Postage stamps are often associated with surprising stories. A more surprising story than the following one, however, you won’t read today, as they say in the tabloids. The following object showed up today on an auction site:

“Postage stamp labeled Poštovní úřad Ilnice in Czech and Serbian, from the Albanian settlement of Ilnice / ca 1910 Albania, Ilnice, Czech postal station seal maker 36 mm”

Truly it must have been a historic moment, the culmination of the multiculturalism of “the happy times of peace,” when the first post office opened in the Albanian mountain town of Ilnicë, among the picturesque mountains of the Balkans, not far from today’s Macedonian border. And what a post office! With a bilingual, Czech and Serbian stamp, and with the two-tailed lion instead of the two-headed Austrian imperial or Albanian royal eagles. All this in 1910, four years before the Great War, and eight years before the great Central European border shifts. What harmony of the Central European nations! Oh, if it had just stayed this way!


But it has not. And perhaps it never was this way. After all, what is the source of this localization? The fact is, that if we search for “Ilnice”, Google points to the Albanian town. There is no other result. If, however, we use a minimum of common sense, we then think about where and when they used Czech and Cyrillic official labels simultaneously under the auspices of the two-tailed lion, and we realize that it could be only in the diametrically opposite corner of the former Austro-Hungarian Monarchy, in Rusinsko, annexed from Hungary to Czechoslovakia in 1920. And then it is already easy to find, not far from Nagyszőlős/Vinogradov, along the Ilnitska stream, the village of Ilonca (in Czech Ilnice, in Rusyn Ильниця, in Romanian Ilniţa, by the modern Ukrainian official name Ільниця), of which no historical names, like those on the stamp, are known by Google.
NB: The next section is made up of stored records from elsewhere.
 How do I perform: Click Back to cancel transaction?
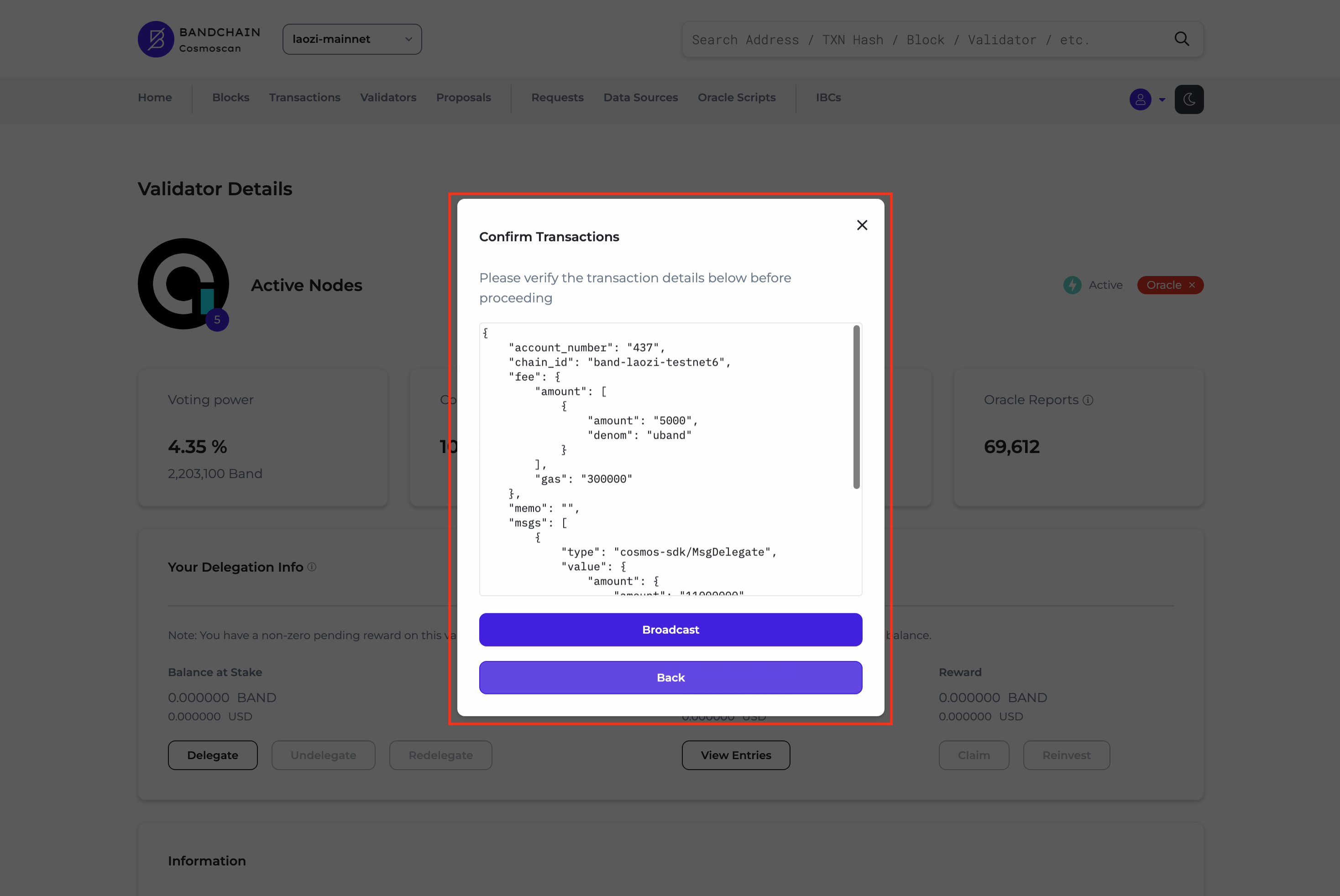(x=670, y=677)
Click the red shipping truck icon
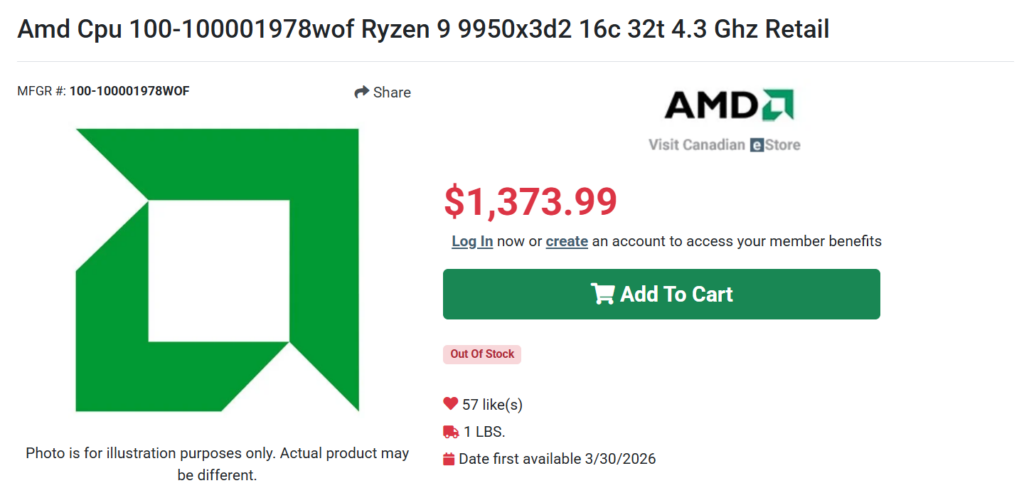The image size is (1024, 498). tap(450, 432)

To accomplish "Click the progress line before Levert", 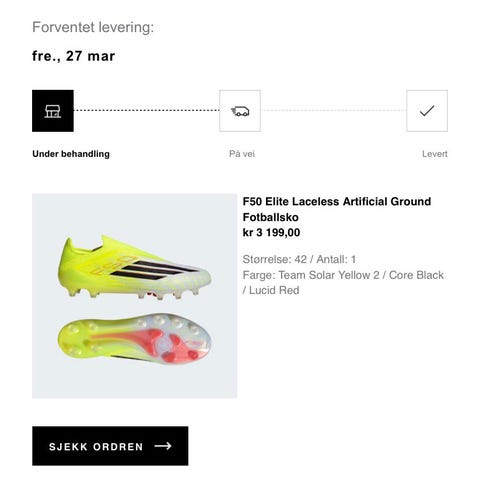I will pos(333,110).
In linguistics, a “faux-ami”, false friend is a word that sounds similar in two languages, but has a different meaning in each. Such as Czech Ilnice and Albanian Ilnicë. The above auction description also points out that, without due care and criticism of the sources, Google also may be your false friend.

We could find no contemporary postcard from Ilonca. This is from the neighboring Ilosva, which lay closer to the main road and he railway, and so could be counted on for more postcard customers. After all, it is still closer to Ilonca than the Albanian Ilnicë.